Köln 16

Letzter Wohnort in Köln: Vorgebirgsplatz 10, Stadtteil Zollstock. So geben es die Eltern in der Wiedergutmachungsakte an.

Von hier ist Ruth Kronenberg 1937 nach Frankreich geflüchtet.

Ich mache mich auf den Weg in die Stadt, um das Haus zu suchen.

In der Wohnstraße dann eine weitere überraschende Wendung: vor der Hausnummer liegen Stolpersteine …

Die vier Stolpersteine beziehen sich vermutlich auf zwei Familien: Herzberg und Meyer. In jedem Fall wurden die Stolpersteine zu unterschiedlichen Zeitpunkten verlegt: zunächst der für Fredericke Meyer Februar 2001 und für die Familie Herzberg im Januar 2007. Der erste Stein gehört somit zu der ersten großen Verlegungswelle in Köln. Er wurde noch von Gunter Demnig selber angefertigt. Die drei anderen bereits von einem Künstlerkollegen von Gunter Demnig. Erkennbar ist dies z.B. an der Gestaltung der Inschriften: die Buchstaben des Steins von Gunter Demnig sind sehr viel weicher eingeschlagen, die Abstände zwischen den Buchstaben sind größer, mitunter tanzen die Buchstaben.

Mittlerweile gibt es zu Fredericke Meyer weitere Informationen: sie wurde im Mai 1942 von Litzmannstadt nach Kulmhof deportiert und dort ermordet. Über die drei anderen Personen gibt die Kölner Datenbank des NS-Dokumentationszentrums „EL-DE-Haus“ zu den Stolpersteinen keine weiteren Informationen an. Alle drei wurden in Auschwitz ermordet.

Es ist ein merkwürdiges Gefühl, die Vorstellung, an einem Ort zu sein, von dem aus sich der Lebensweg dieser Menschen in die Vernichtung gabelte. Es ist das gleiche Gefühl wie bei Besuchen in den KZ-Gedenkstätten oder auf den Schlachtfeldern des I. und II. Weltkriegs, am Strand der Normandie … die Stolpersteine verorten diese Geschichte vor der Haustür. Unmittelbar. Nicht im geschützten Abseits sonstiger Gedenkorte. An diesem letzten Wohnort wird es persönlich, das Gedenken, unpersönlich ist es, wenn man vor einer Namenswand steht. Am Wohnort ist es wie ein Blick durchs Fenster ins Wohnzimmer. Intim. Die steife, sterile Atmosphäre vor einem Denkmal wird eingetauscht in eine Privatsphäre. Vor Rathäusern verlegt, wirken sie schon viel verlorener, zusammenhangslos, wieder unpersönlicher. Botschaft der Steine hier aber ist: Es ist wahr …
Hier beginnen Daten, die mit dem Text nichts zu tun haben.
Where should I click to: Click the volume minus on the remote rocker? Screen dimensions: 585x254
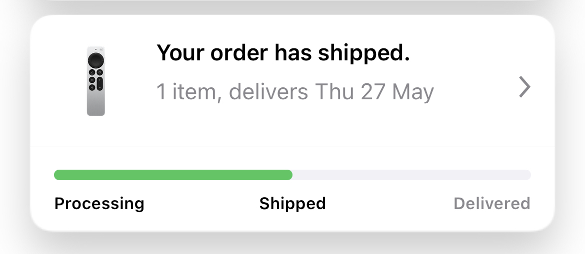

Heutige Bewohner kommen aus der Haustür, sehen mich fotografieren, gehen ihren Geschäften nach. Wohnen sie in einer der Wohnungen aus denen Juden in die Vernichtung deportiert wurden? Wissen sie, in welchen Wohnungen des Hauses die Vormieter gelebt haben?
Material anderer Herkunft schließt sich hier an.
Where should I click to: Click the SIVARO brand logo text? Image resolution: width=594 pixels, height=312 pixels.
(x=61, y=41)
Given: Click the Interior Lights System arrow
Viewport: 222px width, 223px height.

Zu den vier bekannten NS-Verfolgten kommen nun zwei weitere hinzu: Ruth Kronenberg und ihre Mutter. Ist hier der Impuls für mich, die Verlegung eines Stolpersteins für Ruth Kronenberg anzuregen? Die Frage beschäftigt mich im Moment noch nicht. Ich will vorerst mehr über die Biografie wissen … vielleicht auch über dieses Haus, denn die Häufung der Namen ist mit Sicherheit kein Zufall. Kannten sich die Bewohner? Lebten sie gleichzeitig hier oder zu unterschiedlichen Zeitpunkten? Welches ist das Schicksal der anderen?

Weitere Stolpersteine sehe ich in der Straße nicht.

Warum zog die Mutter hier aus? Denn laut eines Adressbuchs ist sie 1941/42 am Mathiaskirchlatz 28D in Köln-Bayenthal zu finden.